Quante volte nei libri scritti dalla gente che piace alla gente che piace oppure in Tv abbiamo sentito elogi sperticati delle "democrazie liberali" come modello vincente?

Basterebbe aprire un libro di Storia contemporanea per comprendere come le democrazie liberali nell’Europa dell’Ottocento , che nascevano con Costituzioni ottriate e flessibili, prevedevano di fatto un suffragio ristretto, il disimpegno dello Stato nella tutela dei diritti sociali e dei lavoratori ed un laissez-faire nell’ambito economico.

Tali principi sono rimasti più o meno in vigore, anche se con innovazioni e modifiche più o meno importanti, anche oggi. Ovviamente però attenzione a non omologare fenomeni diversi, anche se con legami tra loro, come liberalismo e liberismo.

DATI FORNITI
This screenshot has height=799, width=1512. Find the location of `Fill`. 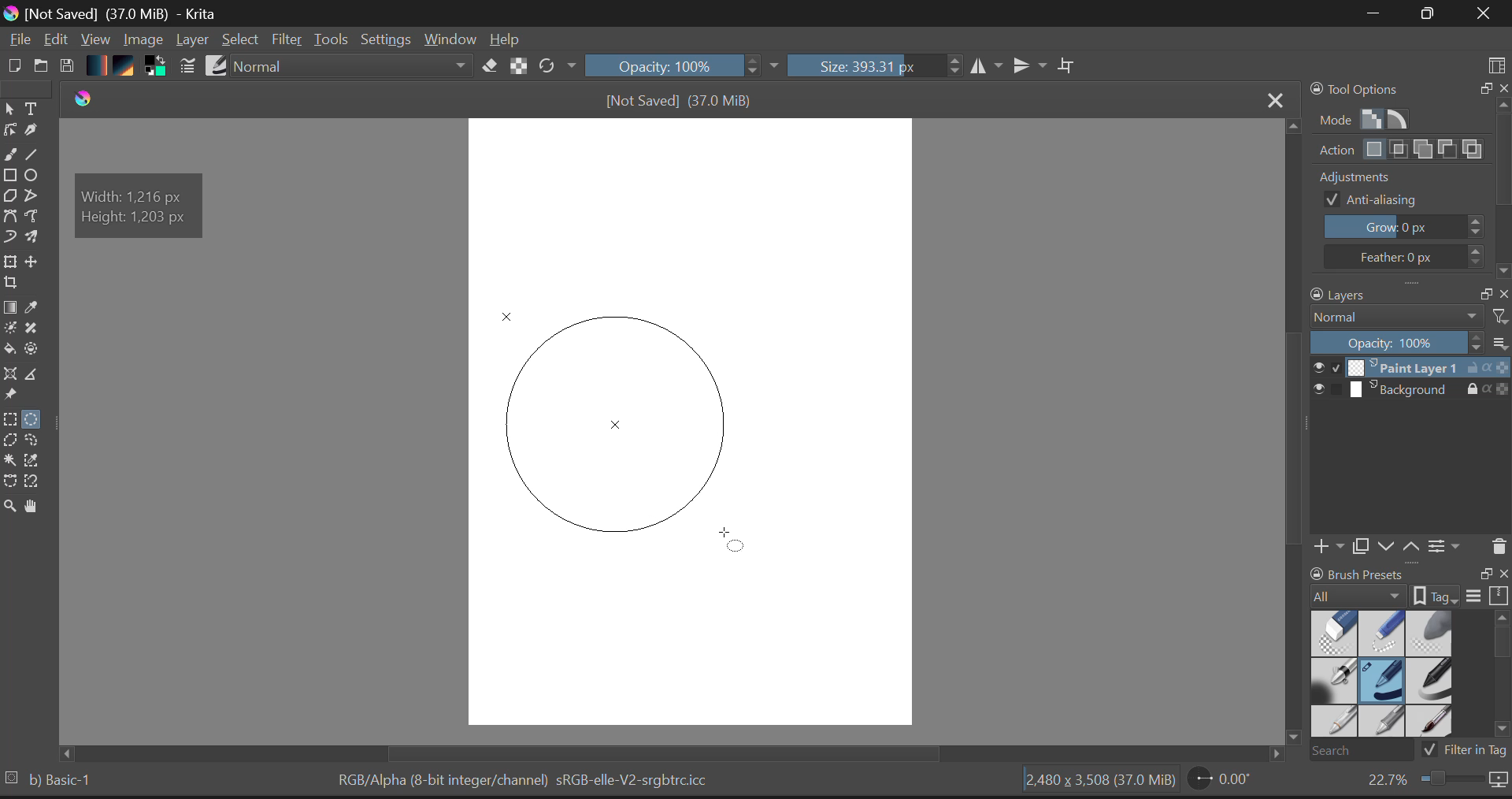

Fill is located at coordinates (11, 349).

OBIETTIVO DEL COMPITO
Restituisci il brano sulle democrazie liberali per intero, identico all'originale. Basati soltanto sul brano sulle democrazie liberali.

RISPOSTA FINALE
Quante volte nei libri scritti dalla gente che piace alla gente che piace oppure in Tv abbiamo sentito elogi sperticati delle "democrazie liberali" come modello vincente?

Basterebbe aprire un libro di Storia contemporanea per comprendere come le democrazie liberali nell’Europa dell’Ottocento , che nascevano con Costituzioni ottriate e flessibili, prevedevano di fatto un suffragio ristretto, il disimpegno dello Stato nella tutela dei diritti sociali e dei lavoratori ed un laissez-faire nell’ambito economico.

Tali principi sono rimasti più o meno in vigore, anche se con innovazioni e modifiche più o meno importanti, anche oggi. Ovviamente però attenzione a non omologare fenomeni diversi, anche se con legami tra loro, come liberalismo e liberismo.